Graphic detail | Daily chart

How much better would Iceland be with Lionel Messi?

Transferring Neymar to Costa Rica would make a bigger difference

By THE DATA TEAM

“FOOTBALL is a team game. No one plays alone. Success depends on your whole team being a single unit.” Those words could have been uttered by any coach trying to inspire a team of underdogs. In fact they were written by Pelé, a Brazilian striker widely regarded as his country’s greatest ever player.

Anyone who has been watching the World Cup will agree with him. A well-drilled Mexican side eviscerated Germany on the counter-attack. Plucky Iceland and Switzerland have managed draws against Argentina and Brazil. Australia and Tunisia came within minutes of doing so against France and England. Though the smaller teams boasted no world-class players, their star-studded opponents were largely ineffectual. Lionel Messi received particular stick for missing a penalty against Iceland.

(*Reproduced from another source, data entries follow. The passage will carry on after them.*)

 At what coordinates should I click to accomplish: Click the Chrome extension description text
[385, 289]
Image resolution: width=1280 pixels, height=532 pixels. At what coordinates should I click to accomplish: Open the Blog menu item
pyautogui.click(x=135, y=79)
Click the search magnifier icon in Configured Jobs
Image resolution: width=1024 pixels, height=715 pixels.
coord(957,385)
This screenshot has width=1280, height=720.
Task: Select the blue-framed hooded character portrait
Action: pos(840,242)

Yet Icelanders, for all their pride in their resilient defence, would love to have Mr Messi on their side. Argentines, for all their grumbling about their captain’s failures in big games, would groan even more if he were injured. In the past, few statisticians tried to isolate the contributions of individual players. Pelé scored a remarkable 77 international goals in 91 games. But nobody knew how many he would have netted without the brilliant support of Garrincha and Jairzinho—or if he had played in another country’s colours.

Modern number-crunchers have found a way to answer such questions. They typically measure individual contributions in team sports by tracking results with and without a player on the pitch. This method works well in baseball and basketball. Baseball is mostly a series of one-on-one confrontations between pitchers and batters, whereas basketball has frequent personnel changes within games. Replicating this in football is trickier, since clubs play fewer fixtures than in American sports and substitutions are rarer. Nonetheless, injuries, squad rotation and cup competitions provide plenty of different line-ups over a season.

21st Club, a football consultancy, has built such a rating system. It suggests that the best strikers are rightly valued more highly than players at other positions are. A top-notch centre-forward improves the defence as well as the attack, since he is less likely to give the ball away and will chase after the opposition midfielders. If Mr Messi or Cristiano Ronaldo, his longtime rival, were transferred to a relegation-threatened club in a major European league to replace a striker of the average quality found on such teams, 21st Club’s model estimates that the club’s record would improve by around 15 points per season—enough to haul it to mid-table safety.

21st Club has applied its hypothetical transfers to the World Cup, by modelling the effect of adding world-class attackers like Mr Messi to weak teams like Iceland’s. The results depend largely on the quality of the replacement. Based on its pre-tournament forecasts, the consultancy estimated that injuries to Mr Messi or Neymar, Brazil’s star striker, would have reduced their countries’ chances of getting to the quarter-finals by roughly ten percentage points. Their closest substitutes, Paulo Dybala and Douglas Costa, are both reliable deputies, but not quite in the same class.

However, magically assigning players as good as Neymar and Mr Messi to Costa Rica and Iceland—the weakest teams that Brazil and Argentina will face in their groups, respectively—would have yielded very different results. Marco Ureña, Costa Rica’s striker, is hardly a world-beater, having scored just 16 goals since 2011 in various unfashionable leagues. Exchanging him with a Neymar-esque finisher before the tournament would have boosted Costa Rica’s chances of reaching the quarter-finals seven-fold, to 23%.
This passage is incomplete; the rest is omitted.